What the device means for charging
Tie it off with the rule you will use on every install and every top-off, the rule C17 turns into full procedure. The metering device decides the charging method:
Fixed orifice: charge by superheat. The hole cannot adapt, so superheat responds directly to charge, and the correct superheat depends on conditions. Use the manufacturer charging chart with outdoor dry bulb and indoor wet bulb, never a single memorized number.
TXV and EEV: charge by subcooling. The valve holds superheat regardless of charge, so superheat is nearly useless as a charge indicator; chase it and you will overcharge a healthy system, the F6 mistake. Charge to the nameplate subcooling target, 8 to 12 F when no nameplate value is given, after airflow and measurements are verified.
Both: weigh-in is the anchor. Factory charge plus line set adjustment, weighed on a scale, is the starting truth on any new install or recovered-and-recharged system. Superheat and subcooling then confirm.
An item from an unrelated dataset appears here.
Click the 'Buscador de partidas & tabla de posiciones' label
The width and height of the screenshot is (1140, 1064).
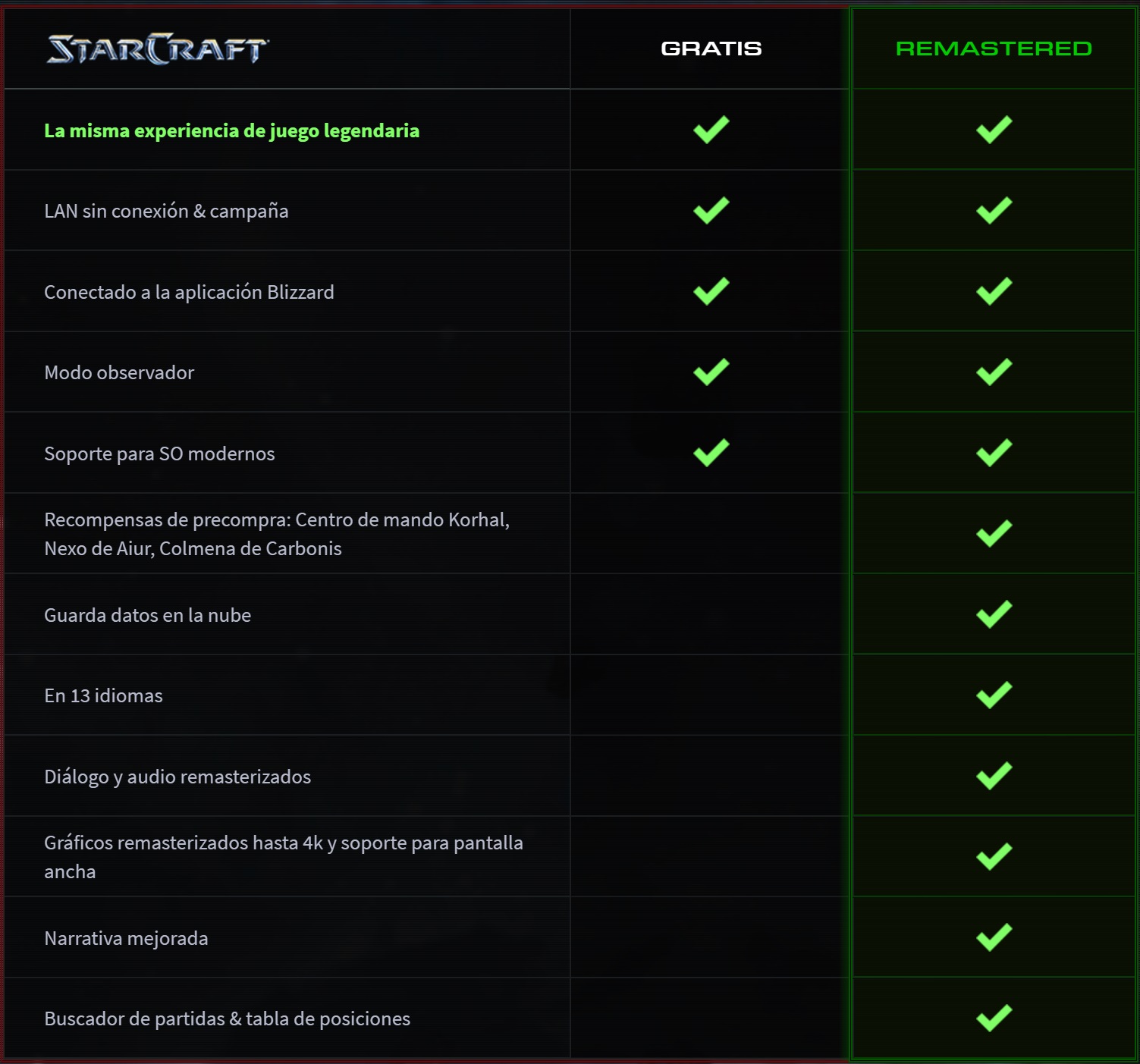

One habit makes all of this automatic: identify the metering device first, before the gauges go on. The device tells you which numbers matter, which targets apply, and which failures to suspect. Skip that step and every number you collect is a guess wearing a costume.
Common Mistakes
- Charging a TXV system by superheat. The valve absorbs the charge you add and holds superheat near setpoint, so the tech keeps adding, the condenser keeps stacking liquid, and head pressure climbs. TXV and EEV systems are charged by subcooling. Identify the device before you charge.
- Condemning a TXV, or a compressor, for what is actually low charge, and vice versa. High superheat plus low suction has two faces. Subcooling is the tiebreaker: low subcooling points to low charge, normal or high subcooling with a starved coil points to a restriction or a starving valve. Skipping that one number is how 40 dollar bulb problems become 3000 dollar compressor quotes.
- Ignoring the bulb. Loose strap, missing insulation, wrong clock position, bulb resting on a fitting or in a trap. The bulb is the valve's only sense organ, and in a Phoenix attic a bare bulb reads the attic, not the pipe, and floods the coil. Hand on the bulb, every TXV call.
- Mounting the bulb on the bottom of the line. Six o'clock puts the bulb on the oil river that runs along the bottom of the suction line, insulating it and feeding it damped, sluggish readings that make the valve slow and sloppy. Under 7/8 inch, upper half of the pipe. At 7/8 inch and larger, 4 or 8 o'clock.
- Not verifying piston size on an install or coil swap. The factory piston in the new coil matches an assumption, not necessarily your outdoor unit. The spec sheet names the required bore; thirty seconds with the literature prevents a system that runs wrong superheat for its entire life.
- Replacing an EEV because of startup clicking, or because the board says so, without checking sensors. The ratcheting at power-up is the re-zero routine, not a failure. And a drifted thermistor will park a perfect valve in a terrible position. Verify sensor readings against your own probes before the recovery machine comes off the truck.
- Forgetting the external equalizer. A kinked, capped, or brazed-shut equalizer line robs the valve of its true outlet pressure and turns it into a chronic underfeeder that no adjustment will fix. Trace the little tube. It is part of the brain.